55% aq. phosphoric acid: 648ul 85% H3PO4 + 352ul of H2O. Store @ 4°C for months.
8) Place S-trap column into a standard 2.0 mL vial (cut-off lid).
9) Add 165 µL of S-Trap binding buffer (90% MeOH, 100 mM final TEAB, pH 7.55) into the S-Trap micro column.
S-trap buffer: (90% MeOH/100mM TEAB pH 7.55)
10) The next two steps must be done as quickly as possible. Add 2 µg of trypsin/lys-C mix into the acidified sample, immediately mix by pipetting up and down, then immediately transfer the mixture into the S-Trap binding buffer held in the micro spin column. Again mix by pipetting up and down.
Resuspend 20ug of trypsin/lys-C mix in 50ul of resuspension buffer (50mM acetic acid). Use 5ul per sample.
11) Spin in bench-top centrifuge, the S-Trap column in a standard 2.0 mL tube at 4000 g until the solution has passed through (~30 sec). Remove flow through.
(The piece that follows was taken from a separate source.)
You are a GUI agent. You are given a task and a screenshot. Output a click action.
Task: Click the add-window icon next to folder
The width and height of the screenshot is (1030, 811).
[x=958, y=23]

12) Wash by adding 150 µL S-Trap buffer (pH=7.55) to the spin column and centrifuging through (4000 g, 30 seconds). Remove flow through. Repeat three times.
Change the direction of the tubes between washes
13) Place S-Trap column into a new 1.7mL Lo-bind tube.
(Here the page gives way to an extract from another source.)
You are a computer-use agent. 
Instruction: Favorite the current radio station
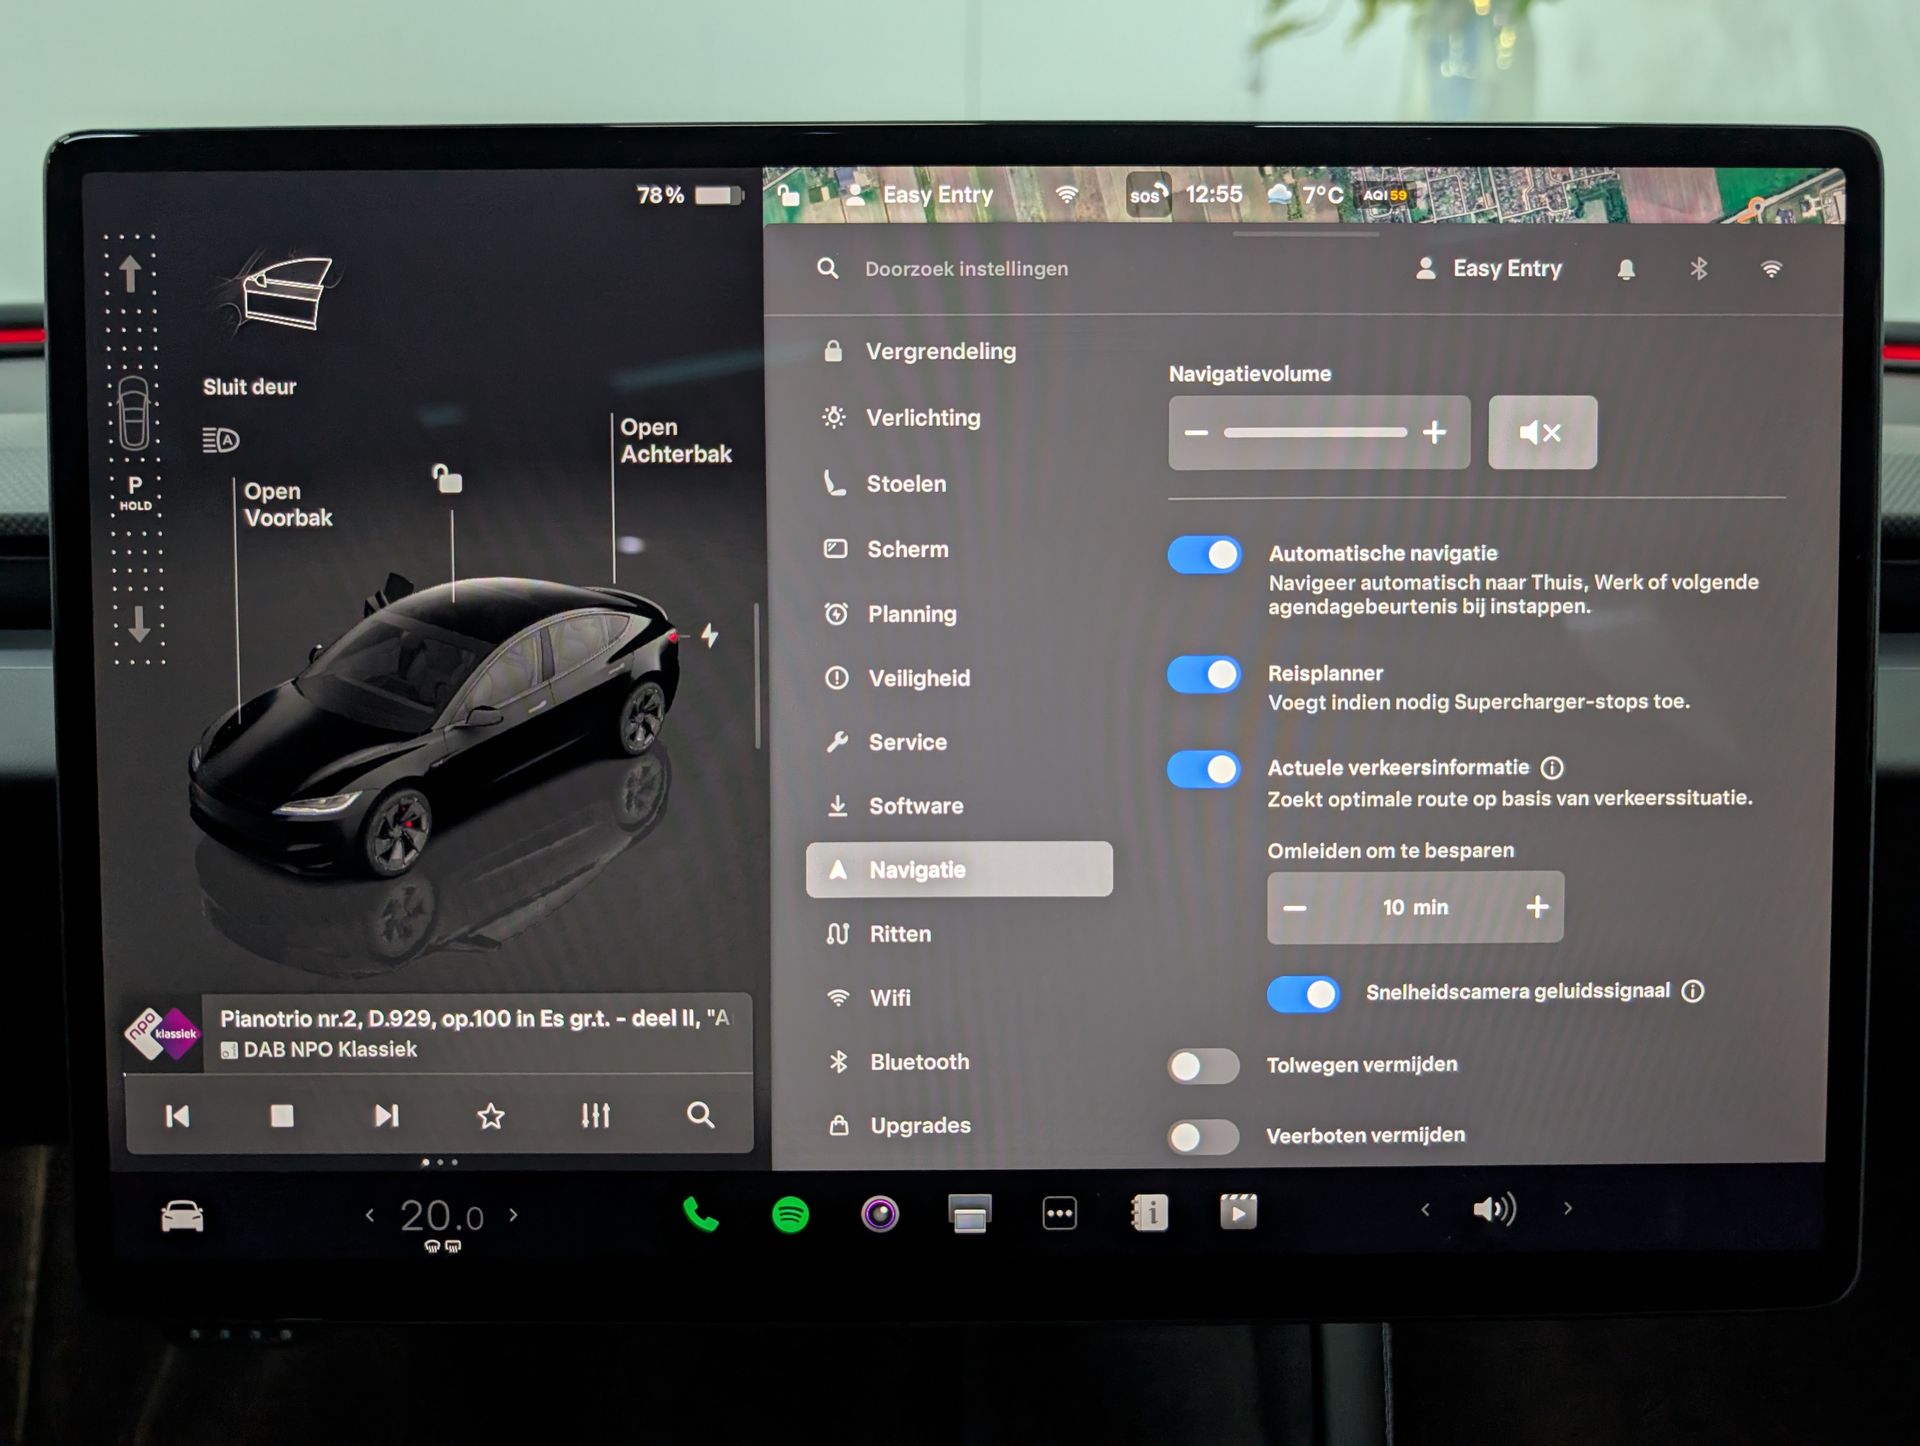click(x=490, y=1115)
14) Add 0.5 µg of trypsin/lys-C in 25 µL of 50 mM TEAB, pH 8 to the top of the protein trap
10x stock (5ug/25ul): Resuspend 20ug of trypsin/lys-C in 100 µL of 1 mM HCl; dilute to 1x working solution with 55 mM TEAB, pH 8.5 before use (final 50mM TEAB, final pH8.1). If 50mM of acetic acid was used to make 10x stock and diluted to 1x with 55 mM TEAB, pH 8.5, final pH will be 7.7.
15) Cap the S-Trap column loosely and incubate for 2 hrs at 47 °C (with Thermomixer at 0 RPM). DO NOT SHAKE. The cap MUST NOT form an air-tight seal.
16) Add 40 uL of 50 mM TEAB pH 8.5 to the S-Trap column. Centrifuge elution through at 4,000 g for 30 seconds
17) Add 40 uL of 0.2% formic acid. Centrifuge elution through at 4,000 g for 30 seconds
18) Elute hydrophobic peptides with 35 μL 50% acetonitrile, 0.2% formic acid (v:v). Centrifuge elution through at 4,000 g for 30 seconds
19) Dry down in Speedvac (~120 minutes at RT). Store -80 until ready for LC/MS.